The goals and concepts used in this time series analysis project are explained below. The presentation document for the project is here.
astsa | dplyr | tidyr | vars |
Using traffic flow and volume data, I fitted SARIMA and ARMAX model to the data, with the goal to forecast and predict traffic volume in the next 15 minutes in the locations at which my data was recorded.
I decided to use traffic flow Kaggle data. My data set contains 1261 timesteps in the training split (and 840 timesteps in the testing split), involving traffic volume measurements along two major highways in Northern Virginia and Washington D.C. capital region, measured every 15 minutes at 36 sensor locations. The reason I chose traffic volume was that it was something that directly affected people. Prediction of traffic in certain areas can actually improve the livelihoods of people living in those areas. My analysis and prediction using this data can be used to analyze and improve the sustainability of cities.
With a SARIMA model, it is easier to apply ARIMA model concepts to real life data that is not automatically stationary, or might have seasonal components that aren’t considered in a basic ARIMA model. Often times, dependence on the past can induce seasonality in our data. As an overview, the ARIMA and SARIMA models rely heavily on the interactions of autoregression and moving average. Autoregression is when a time series depends on a linear combination of lagged instances of the times series itself and white noise residual. Moving average is behavior when a time series depends on instances of lagged white noise.

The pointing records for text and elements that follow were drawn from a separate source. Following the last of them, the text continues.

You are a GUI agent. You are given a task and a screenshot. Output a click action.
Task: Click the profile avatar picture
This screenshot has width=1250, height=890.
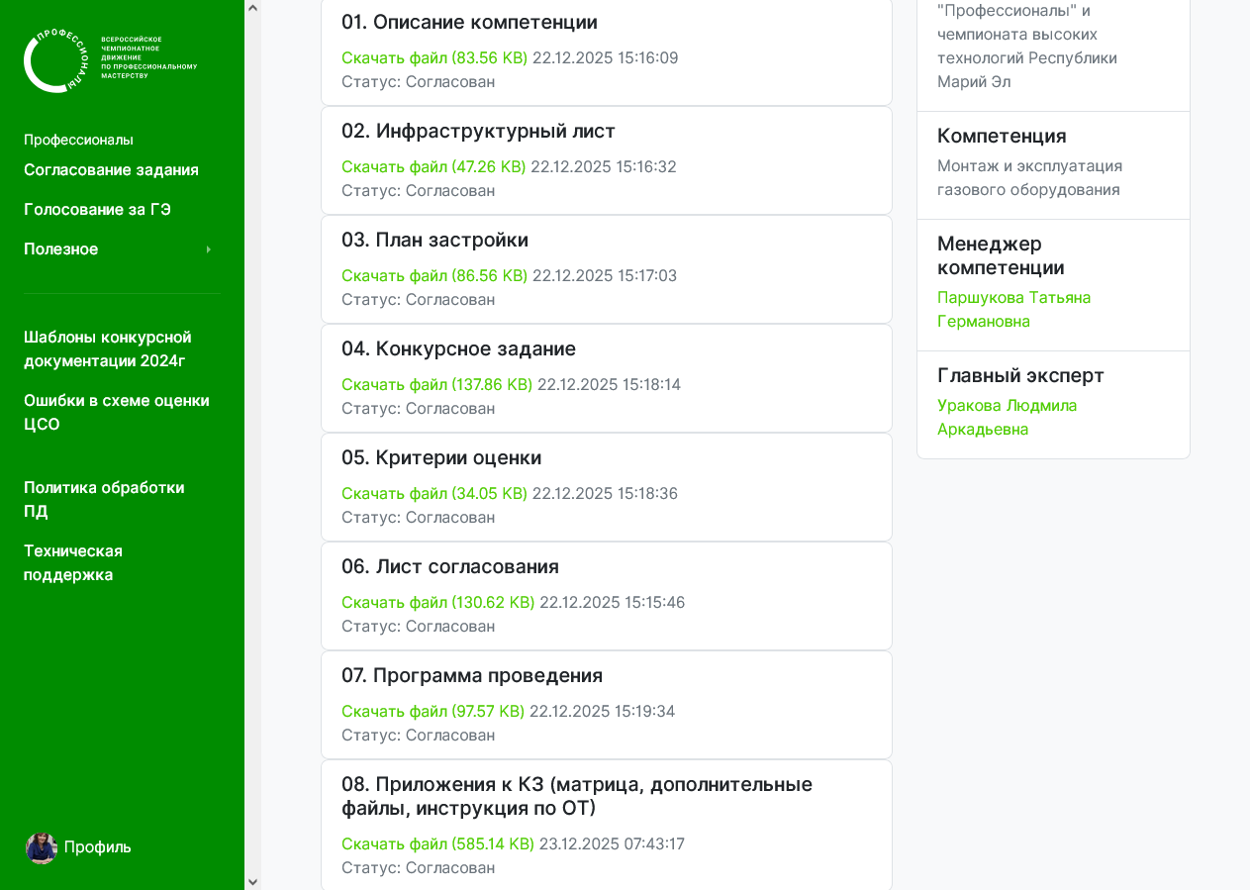pyautogui.click(x=42, y=847)
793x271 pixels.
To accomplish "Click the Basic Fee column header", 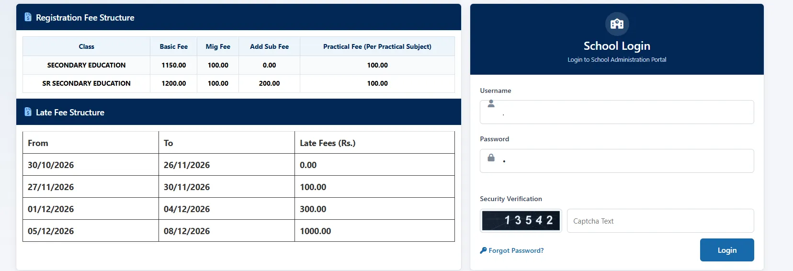I will (x=174, y=46).
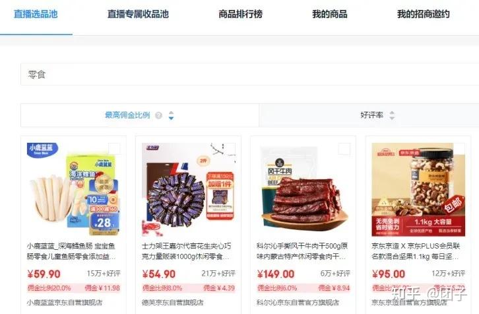Select checkbox on 士力架 chocolate product

tap(230, 149)
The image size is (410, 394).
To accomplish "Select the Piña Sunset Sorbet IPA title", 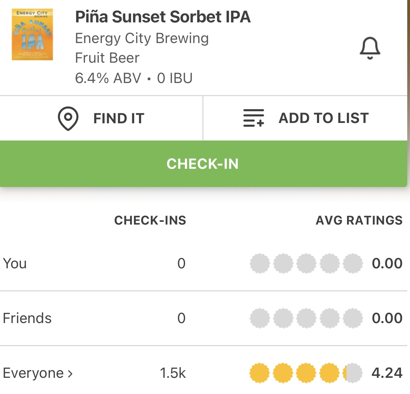I will tap(163, 17).
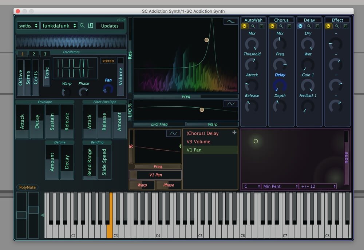Click the Updates button
The height and width of the screenshot is (250, 364).
coord(110,26)
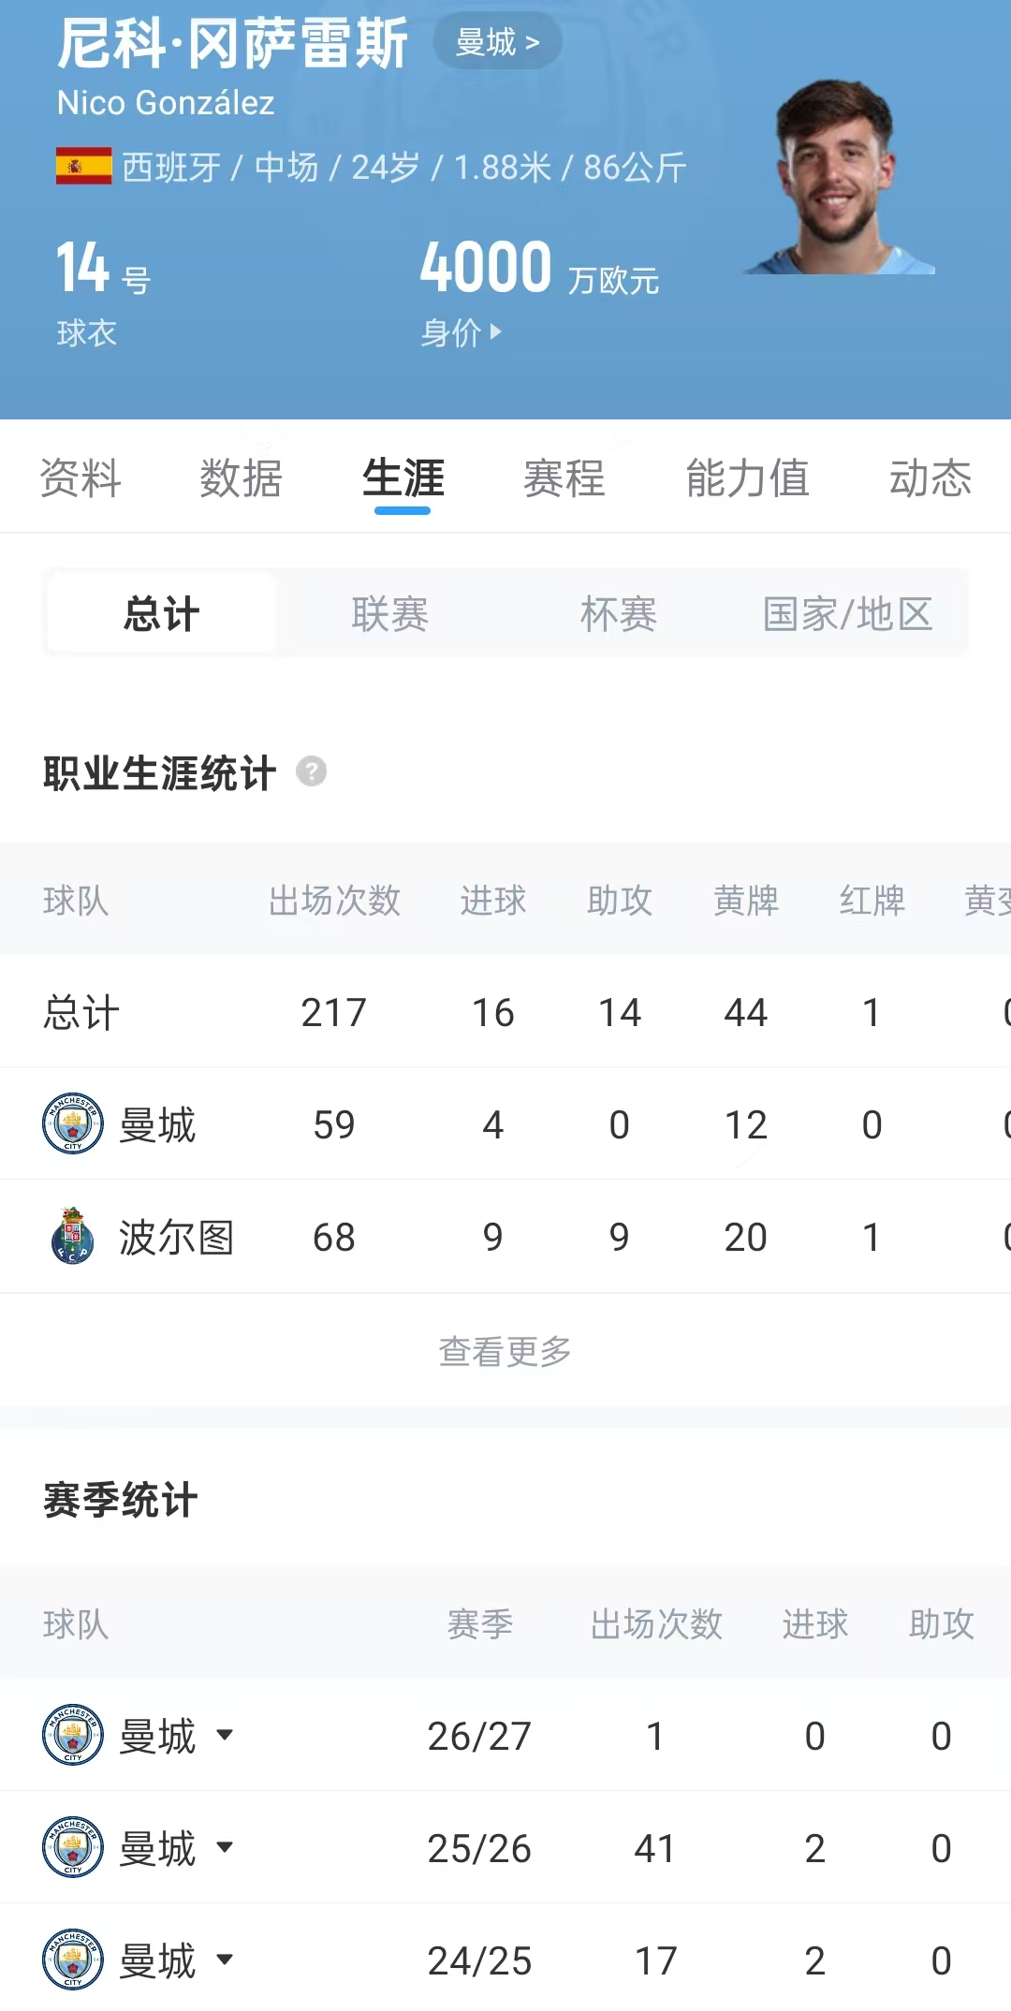Tap the Spain flag icon
The image size is (1011, 2011).
[x=84, y=167]
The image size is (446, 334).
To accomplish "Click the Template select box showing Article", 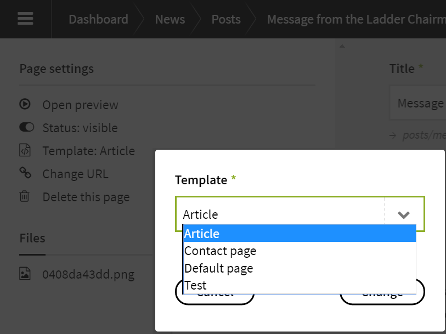I will (x=280, y=214).
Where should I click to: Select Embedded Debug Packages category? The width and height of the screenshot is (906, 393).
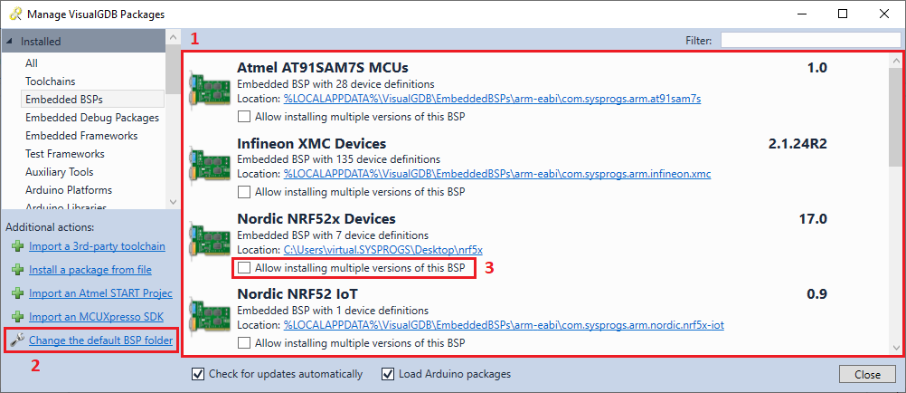pyautogui.click(x=92, y=118)
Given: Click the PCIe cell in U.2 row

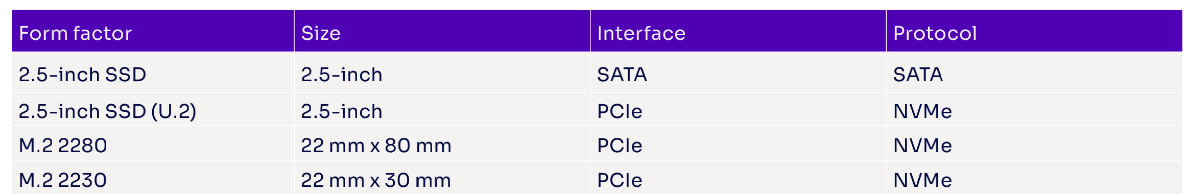Looking at the screenshot, I should click(738, 109).
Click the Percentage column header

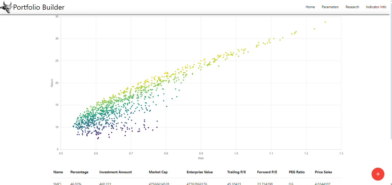click(x=79, y=172)
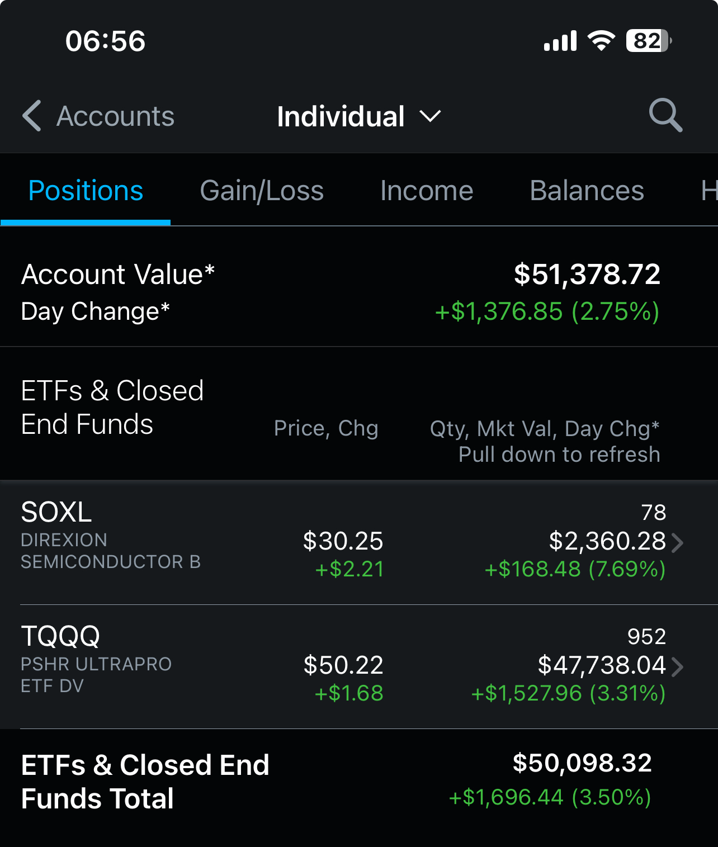
Task: Tap the Wi-Fi status icon
Action: pyautogui.click(x=601, y=41)
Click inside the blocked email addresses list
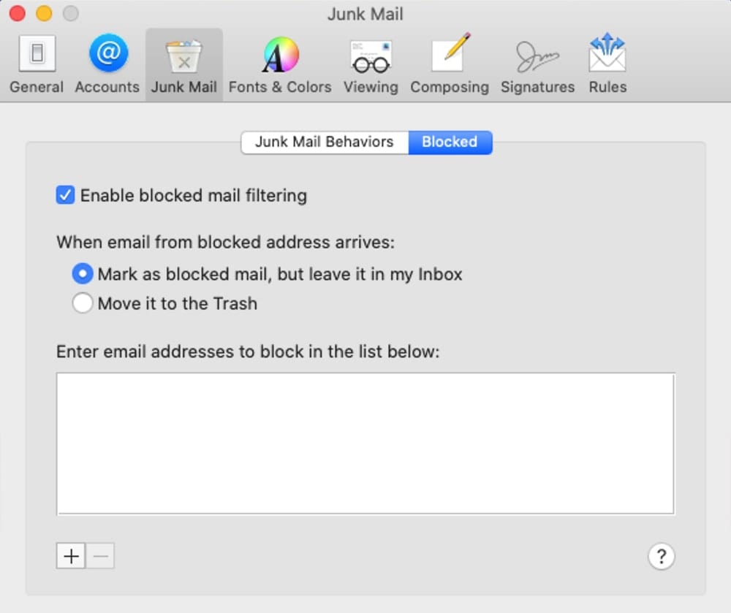The height and width of the screenshot is (613, 731). pyautogui.click(x=365, y=443)
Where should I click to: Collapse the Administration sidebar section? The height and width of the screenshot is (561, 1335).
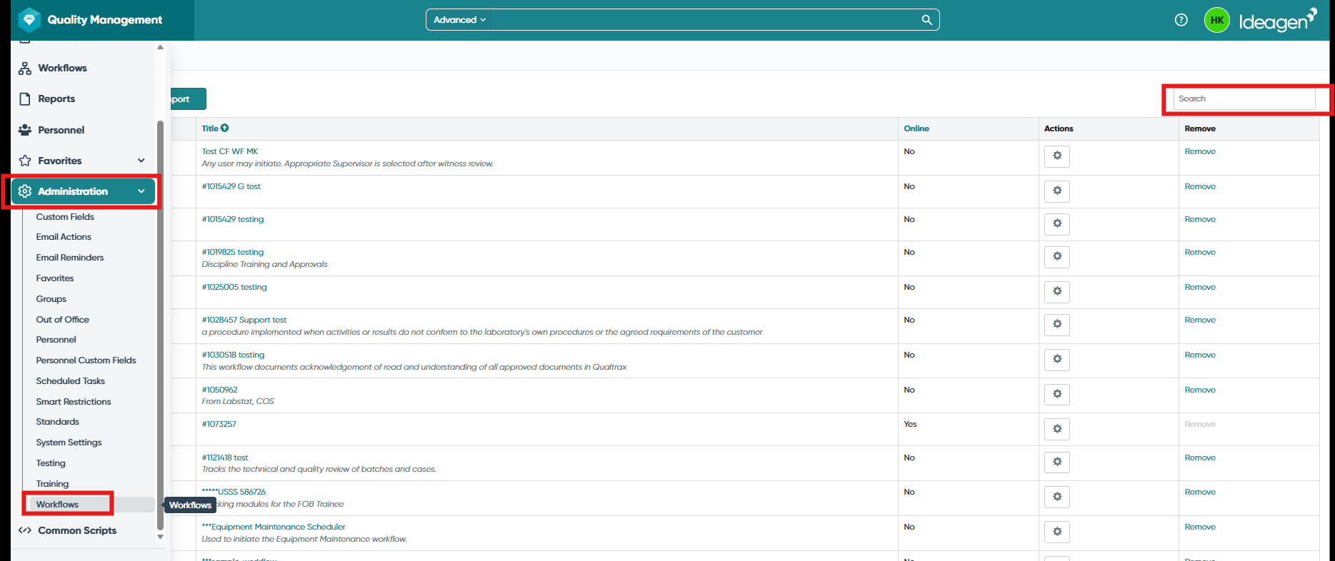pyautogui.click(x=141, y=191)
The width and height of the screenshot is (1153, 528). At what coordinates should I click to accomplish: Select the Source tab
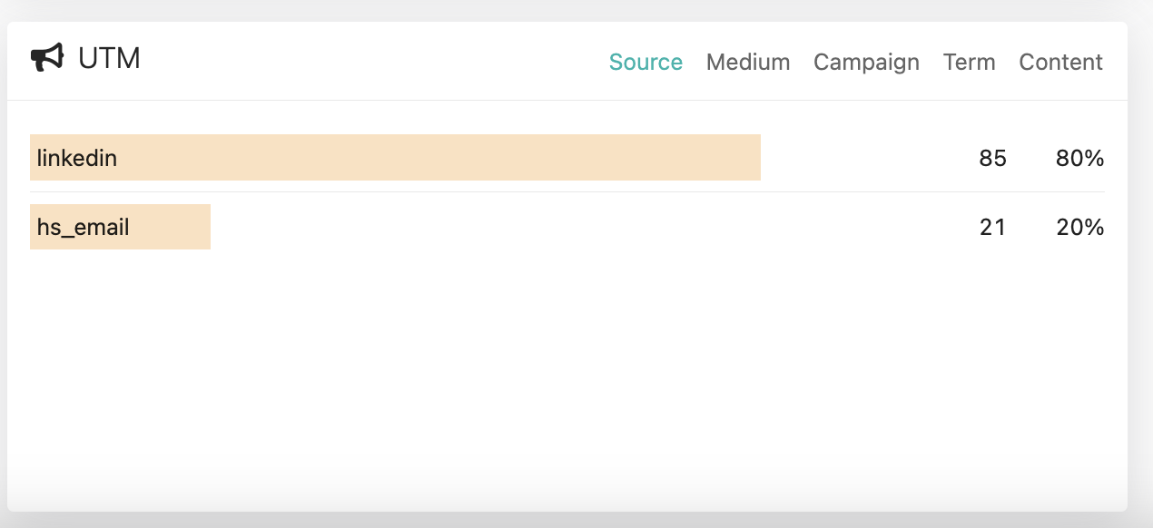click(x=645, y=62)
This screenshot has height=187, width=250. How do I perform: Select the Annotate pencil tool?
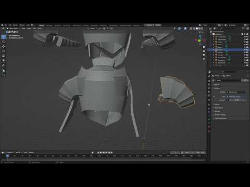(4, 65)
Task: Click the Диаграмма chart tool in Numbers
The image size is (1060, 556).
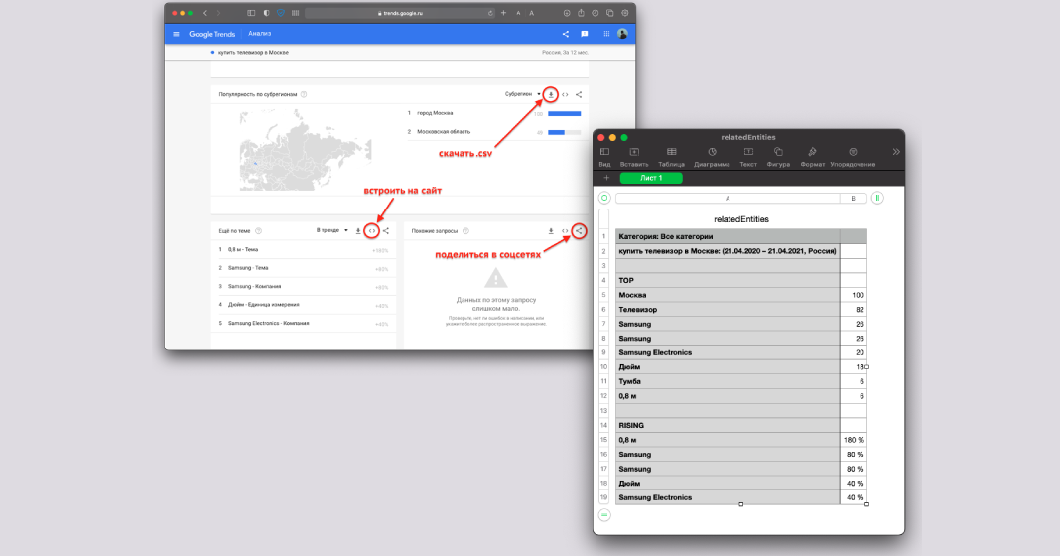Action: click(x=712, y=156)
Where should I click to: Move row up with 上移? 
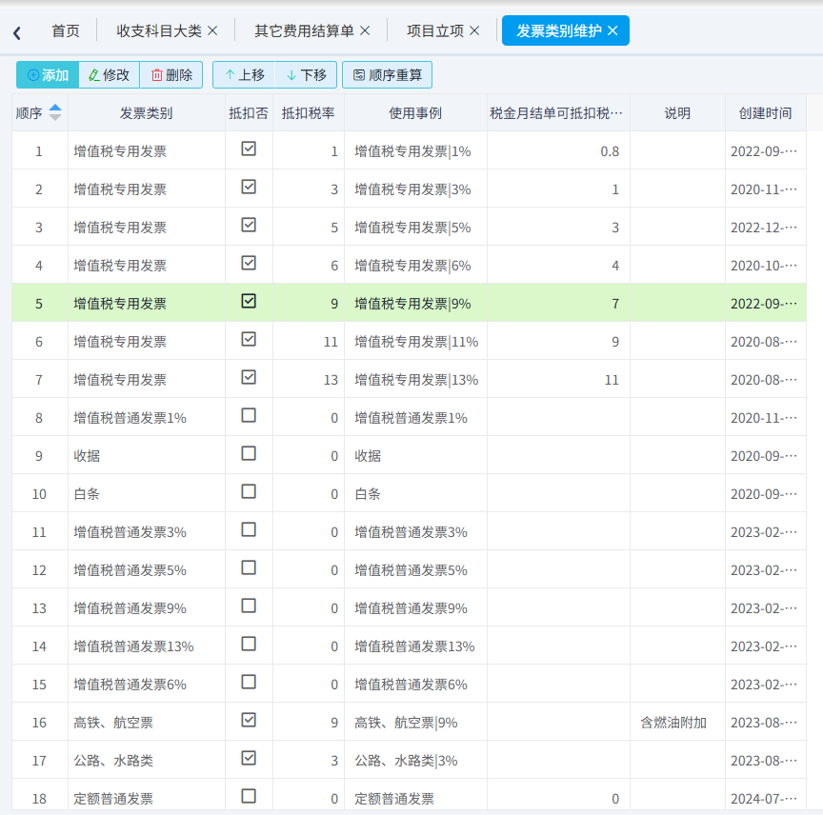tap(244, 75)
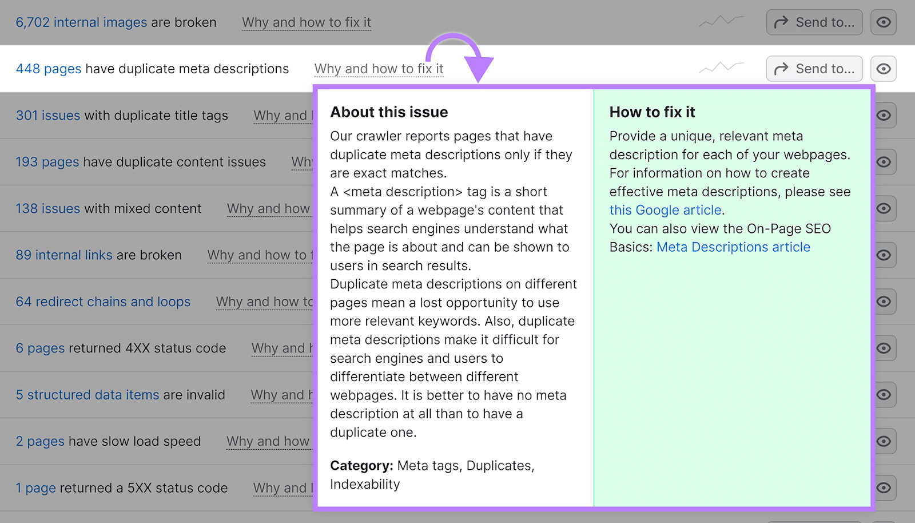
Task: Expand Why and how to fix it for duplicate title tags
Action: pos(284,116)
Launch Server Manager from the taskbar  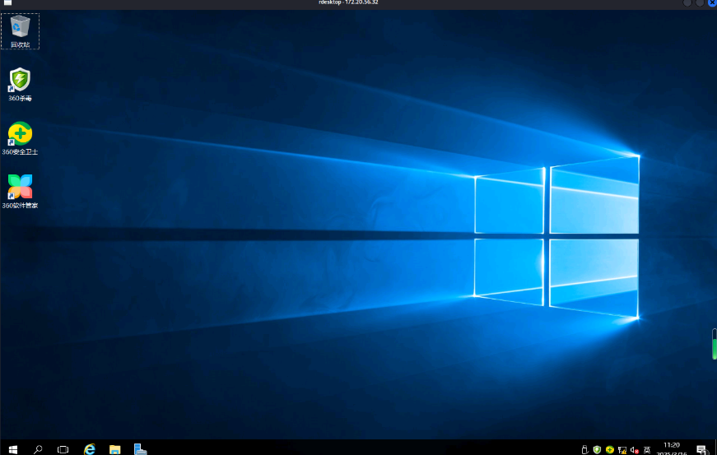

A normal ARIMA model has parameters p, d, and q, which represent autoregressive operator, difference, and moving average operator respectively.
A SARIMA model is an normal ARIMA model with four more parameters that have to do with the seasonal part of the model: P, D, Q, and S which represent seasonal autoregressive operator, seasonal difference, seasonal moving average operator, and seasonal period respectively.
An ARMAX model is an ARMA model with the incorporation of exogeneous variables.
Since my data set also includes other variables, we can explore the dependencies between our traffic data and the exogenous variables using an ARMAX model.
The SARIMA model is very accurate in capturing the seasonal components in the original traffic flow data. Forecasting using the SARIMA model is also impressive and accurate to the actual traffic behavior. On the other hand, the ARMAX model provides a vague, innaccurate forecast result. It is somewhat constant in mean, which does somewhat line up with the actual mean of the actual data. However, the essence of the actual data comes from the seasonality, which is something the ARMAX model fails to represent.
Regardless, fitting these models on actual data and seeing results is still one of my goals here. I achieved a fantastic result from the SARIMA model, so that is something I achieved well. In this project, we discovered how traffic flow varies in these 36 locations within the Northern Virginia and Washington D.C. areas (which results in the seasonality of the data). Though, we now know that the overall increasing variance in the original data is likely correlated with the hour of the day. As the hour of the day grows from midnight to midnight, the variance grows. The number of lanes can also affect traffic flow. Intuitively this makes sense, the more lanes the less congested it is to drive. Overall, the SARIMA model produced a great result, and I can grow further in this project to achieve better results, perhaps in considering other models. Or I can search for other traffic data for better and more variety in variables to use in the ARMAX model.